» **Objective A**
Translate this sentence from the transcript on holding space for change into Spanish: "We create the conditions for it to happen."

» **Text excerpt**
◇ ◇ ◇
And see, these are when we can create these wrappers or these applications of what is really going on when people change and they're changing on how they're making meaning of their life, how they're interpreting meanings in their lives.
We can do significant work to help people in that process of reorganizing towards what they want to organize to.
Whereas it happens naturally, people do it anyway, but it can take a long time.
And sometimes it'll never there's not enough time for it to ever even actually happen in a person's experience.
But we can we can help it along with these wrappers without forcing it.
We create the conditions for it to happen.
And we can do that, you know, as practitioners, but we can also do it for ourselves.
We can do it on our own because really a practitioner isn't making it happen.
The practitioner is just simply recognizing what's going on in the person already and then just helping that person to navigate it better.
And kind of holding the space of witness, shining the light on things that their conscious mind would have otherwise suppressed or run away from, or, you know, otherwise thought was the danger.
Yes.
And making it a safe and comfortable space for that to occur.
Oh, absolutely.
It's very helpful.
And the more the bigger point is that the person holding space isn't creating the change.
They're helping the conditions.
And most definitely not responsible for the change.
Yeah, it's and this is the key for a wrapper or an application is is it's using what the person is already has going on and their own ability to self-organizing.
It's self-organized towards an end that they would like.
But helping them in that process, we're really holding space for is them to go through their own process.
But the guidance we offer is really a guidance through their own process.
When it's done right, when it's done the best.
A lot of times it's not that.
A lot of it's people telling, well, you should do this.
You should do that.
And coming up all kinds of applications that have no real bearing.
That are not helpful.
No, they're not helpful at all.
Having a plan before you meet, even meet a client or even know what their issue is, is so ridiculous.
And like ourselves going into that state where we can, you know, access the tool that's needed in the moment and trusting that that's the right one is, is like, I feel the most important thing.
◇ ◇ ◇
» **Dataset extract**
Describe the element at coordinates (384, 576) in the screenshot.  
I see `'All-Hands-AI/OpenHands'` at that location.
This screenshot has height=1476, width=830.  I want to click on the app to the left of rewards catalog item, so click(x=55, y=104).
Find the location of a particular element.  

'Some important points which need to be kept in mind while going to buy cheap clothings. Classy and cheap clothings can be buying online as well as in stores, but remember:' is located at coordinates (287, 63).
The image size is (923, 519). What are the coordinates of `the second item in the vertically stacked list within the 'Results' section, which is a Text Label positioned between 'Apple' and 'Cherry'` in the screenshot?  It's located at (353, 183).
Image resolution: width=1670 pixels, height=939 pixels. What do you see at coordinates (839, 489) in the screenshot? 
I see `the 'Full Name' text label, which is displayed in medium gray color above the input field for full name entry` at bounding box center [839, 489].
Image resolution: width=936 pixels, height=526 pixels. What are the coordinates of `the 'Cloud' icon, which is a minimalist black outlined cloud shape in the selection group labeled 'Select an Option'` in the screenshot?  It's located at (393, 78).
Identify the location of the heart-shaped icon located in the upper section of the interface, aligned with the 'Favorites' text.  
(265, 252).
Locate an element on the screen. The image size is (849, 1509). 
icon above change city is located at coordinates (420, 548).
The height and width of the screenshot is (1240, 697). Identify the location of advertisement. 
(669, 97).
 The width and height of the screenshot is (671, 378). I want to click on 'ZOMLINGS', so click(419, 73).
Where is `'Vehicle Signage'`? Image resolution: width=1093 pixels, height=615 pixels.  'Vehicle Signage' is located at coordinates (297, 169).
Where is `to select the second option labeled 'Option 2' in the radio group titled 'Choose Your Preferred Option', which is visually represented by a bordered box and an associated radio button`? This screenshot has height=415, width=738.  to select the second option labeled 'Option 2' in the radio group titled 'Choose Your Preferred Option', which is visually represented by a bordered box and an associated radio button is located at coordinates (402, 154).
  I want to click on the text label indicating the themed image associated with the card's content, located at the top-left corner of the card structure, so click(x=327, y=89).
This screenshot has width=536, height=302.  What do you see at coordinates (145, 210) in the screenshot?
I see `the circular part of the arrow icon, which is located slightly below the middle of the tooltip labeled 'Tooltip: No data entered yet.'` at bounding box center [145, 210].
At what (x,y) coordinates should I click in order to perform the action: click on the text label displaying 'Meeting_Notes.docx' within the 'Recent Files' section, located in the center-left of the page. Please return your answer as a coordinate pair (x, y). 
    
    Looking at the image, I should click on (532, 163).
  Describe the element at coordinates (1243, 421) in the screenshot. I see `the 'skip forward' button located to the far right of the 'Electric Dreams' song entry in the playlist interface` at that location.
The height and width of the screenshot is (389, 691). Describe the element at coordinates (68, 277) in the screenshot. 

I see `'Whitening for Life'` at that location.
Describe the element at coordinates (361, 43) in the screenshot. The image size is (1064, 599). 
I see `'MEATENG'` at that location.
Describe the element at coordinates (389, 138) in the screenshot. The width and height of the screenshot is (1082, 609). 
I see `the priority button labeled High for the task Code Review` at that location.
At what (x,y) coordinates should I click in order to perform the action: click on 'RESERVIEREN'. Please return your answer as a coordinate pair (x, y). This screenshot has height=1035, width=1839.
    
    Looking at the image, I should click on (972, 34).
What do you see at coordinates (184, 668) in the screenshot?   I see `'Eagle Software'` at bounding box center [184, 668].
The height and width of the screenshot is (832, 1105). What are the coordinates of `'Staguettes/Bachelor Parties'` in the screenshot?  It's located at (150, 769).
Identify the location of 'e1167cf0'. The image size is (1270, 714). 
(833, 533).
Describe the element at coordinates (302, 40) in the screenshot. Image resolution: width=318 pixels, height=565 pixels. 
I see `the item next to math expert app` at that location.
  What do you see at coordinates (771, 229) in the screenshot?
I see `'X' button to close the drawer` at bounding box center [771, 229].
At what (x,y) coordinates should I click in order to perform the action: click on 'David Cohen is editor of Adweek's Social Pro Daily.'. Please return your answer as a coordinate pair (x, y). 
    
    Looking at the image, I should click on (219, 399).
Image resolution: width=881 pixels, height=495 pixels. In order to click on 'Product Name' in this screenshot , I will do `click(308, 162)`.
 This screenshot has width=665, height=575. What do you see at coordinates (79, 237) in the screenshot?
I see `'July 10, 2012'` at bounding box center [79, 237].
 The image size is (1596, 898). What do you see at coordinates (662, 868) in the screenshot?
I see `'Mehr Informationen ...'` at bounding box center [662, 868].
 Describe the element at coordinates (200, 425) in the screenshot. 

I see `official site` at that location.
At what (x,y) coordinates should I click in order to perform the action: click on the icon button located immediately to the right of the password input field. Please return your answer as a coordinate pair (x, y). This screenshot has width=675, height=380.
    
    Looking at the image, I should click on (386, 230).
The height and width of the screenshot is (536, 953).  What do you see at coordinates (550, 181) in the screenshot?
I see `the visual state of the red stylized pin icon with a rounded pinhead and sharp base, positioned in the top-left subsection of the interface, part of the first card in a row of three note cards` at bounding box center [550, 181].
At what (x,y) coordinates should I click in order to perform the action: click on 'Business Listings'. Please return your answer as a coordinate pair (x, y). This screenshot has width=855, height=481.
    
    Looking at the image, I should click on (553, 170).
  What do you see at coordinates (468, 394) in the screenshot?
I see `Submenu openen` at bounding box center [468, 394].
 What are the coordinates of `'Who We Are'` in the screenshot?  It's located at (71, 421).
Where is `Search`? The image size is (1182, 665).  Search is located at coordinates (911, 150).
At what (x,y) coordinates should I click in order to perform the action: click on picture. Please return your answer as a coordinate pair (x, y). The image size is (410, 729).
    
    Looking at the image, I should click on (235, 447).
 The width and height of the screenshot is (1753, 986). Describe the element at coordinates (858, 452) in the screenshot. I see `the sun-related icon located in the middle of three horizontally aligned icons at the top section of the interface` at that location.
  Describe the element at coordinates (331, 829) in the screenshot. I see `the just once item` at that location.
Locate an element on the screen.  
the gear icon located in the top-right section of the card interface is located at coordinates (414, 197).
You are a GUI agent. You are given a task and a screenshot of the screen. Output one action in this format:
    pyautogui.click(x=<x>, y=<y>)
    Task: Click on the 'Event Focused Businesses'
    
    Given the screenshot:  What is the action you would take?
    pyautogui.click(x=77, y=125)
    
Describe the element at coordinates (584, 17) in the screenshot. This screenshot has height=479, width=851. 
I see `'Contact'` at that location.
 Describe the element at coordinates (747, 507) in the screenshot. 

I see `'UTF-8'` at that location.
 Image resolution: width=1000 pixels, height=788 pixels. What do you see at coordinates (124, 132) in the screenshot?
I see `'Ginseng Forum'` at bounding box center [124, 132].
◇ ◇ ◇
» **Objective B**
Copy the listing word for word, everything from its first line down to the line containing "icon above change", that line included.

» **Output A**
Creamos las condiciones para que suceda.

» **Output B**
Describe the element at coordinates (384, 576) in the screenshot.  
I see `'All-Hands-AI/OpenHands'` at that location.
This screenshot has height=1476, width=830.  I want to click on the app to the left of rewards catalog item, so click(x=55, y=104).
Find the location of a particular element.  

'Some important points which need to be kept in mind while going to buy cheap clothings. Classy and cheap clothings can be buying online as well as in stores, but remember:' is located at coordinates (287, 63).
The image size is (923, 519). What are the coordinates of `the second item in the vertically stacked list within the 'Results' section, which is a Text Label positioned between 'Apple' and 'Cherry'` in the screenshot?  It's located at (353, 183).
Image resolution: width=1670 pixels, height=939 pixels. What do you see at coordinates (839, 489) in the screenshot? 
I see `the 'Full Name' text label, which is displayed in medium gray color above the input field for full name entry` at bounding box center [839, 489].
Image resolution: width=936 pixels, height=526 pixels. What are the coordinates of `the 'Cloud' icon, which is a minimalist black outlined cloud shape in the selection group labeled 'Select an Option'` in the screenshot?  It's located at (393, 78).
Identify the location of the heart-shaped icon located in the upper section of the interface, aligned with the 'Favorites' text.  
(265, 252).
Locate an element on the screen. The image size is (849, 1509). 
icon above change city is located at coordinates (420, 548).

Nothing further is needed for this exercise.